Structure of the Human Spine

The vertebral (spinal) column surrounds and protects the spinal cord (central energy channel, aka Sushumna nadi). Axis around which yoga poses revolve

The vertebral column consists of 24 individual bones and two sections of naturally fused vertebrae (33 vertebrae):

– Cervical: 7 vertebrae (C1-C7)
– Thoracic: 12 vertebrae (T1-T12)
– Lumbar: 5 vertebrae (L1-L5)
– Sacral: 5 vertebrae fused together
– Coccyx: 4 vertebrae fused together

Typical vertebra – structure and components:
– body
– vertebral arch
– Vertebral foramen is defined by those two components. Successive vertebral foramina form the spinal canal.

Only the top two have vertebrae have their unique names as they have their unique functions:

C1 – Atlas bone – supports weight of the entire head – connecting skull and spine – ring-like structure – no body
C2 – Axis bone – fits perfectly into the atlas bone thanks to tooth-like dens, allows the head to rotate.

The vertebral unit comprises of two adjacent vertebral bodies and intervertebral disc. The intervertebral disc is made of nucleus pulposus and annulus fibrosis. Movement between the vertebrae is possible in several planes (including small amounts of rotation, flexion and extension). The combination of motion across multiple vertebral units culminates in spinal movement.

Movements of the spine:
– forward
– backward
– lateral (side to side)
– rotation (twist)
– axial extension
– axial compression

Spianal curves:
We determine the spinal curves by viewing them from the side. Kyphosis is a convex curve and lordosis is a concave curve.

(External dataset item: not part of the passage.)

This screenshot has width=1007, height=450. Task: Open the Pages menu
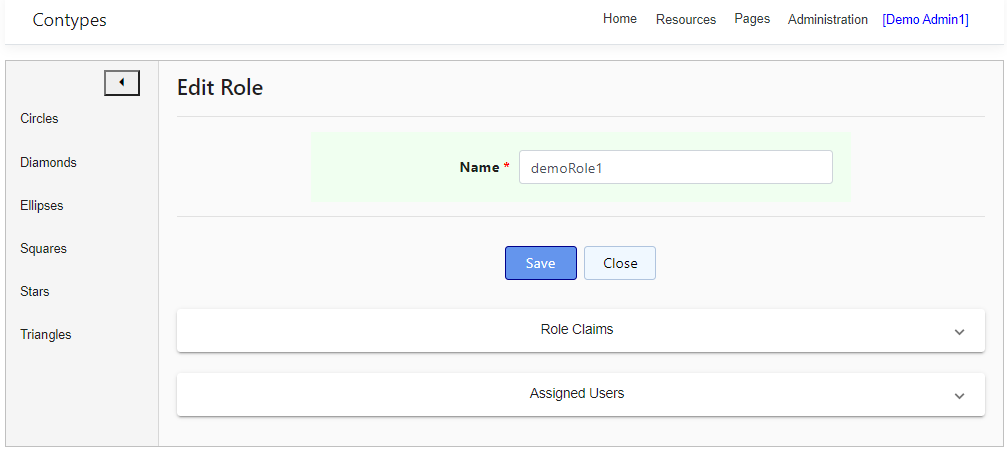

Four normal curves in the spine:

Primary (concave):
– thoracic kyphosis
– sacral kyphosis

Secondary (convex)
– cervical lordosis
– lumbar lordosis

Important ligaments:

– Anterior longitudinal – connects to vertibral bodies and intervertbral discs. Stabilisation during extension
– Posterior longitudinal – stabilisation during flexion
– Ligamentum Flavum – helps to straighten the column after it has been flexed.

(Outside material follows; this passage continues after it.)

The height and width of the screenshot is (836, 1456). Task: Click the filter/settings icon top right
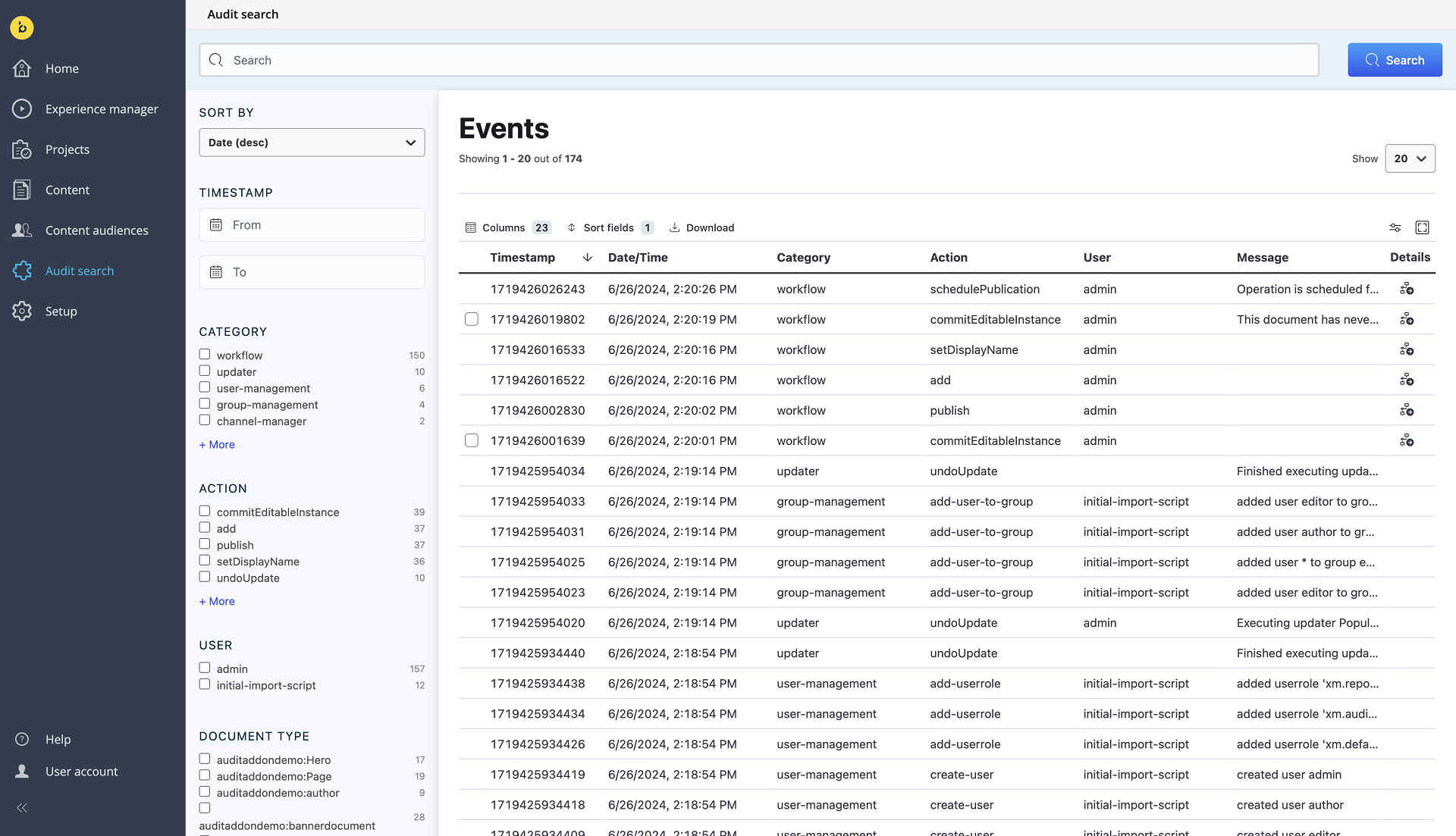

Joints and range of motion:

Zygapophyseal joints are the only synovial joints in the spine. Segmental differences in orientation of Zygapophyseal joints which result in different range of motion. For example in cervical region orientation of articulations is more oblique – greater range of motion, thoracic – anterior-posterior direction, this limits the range of motion to some degree additionally superimposed ribs will further restrict the range of motion and lumbar – more lateral orientation of the articulations restricts the most the range of motion.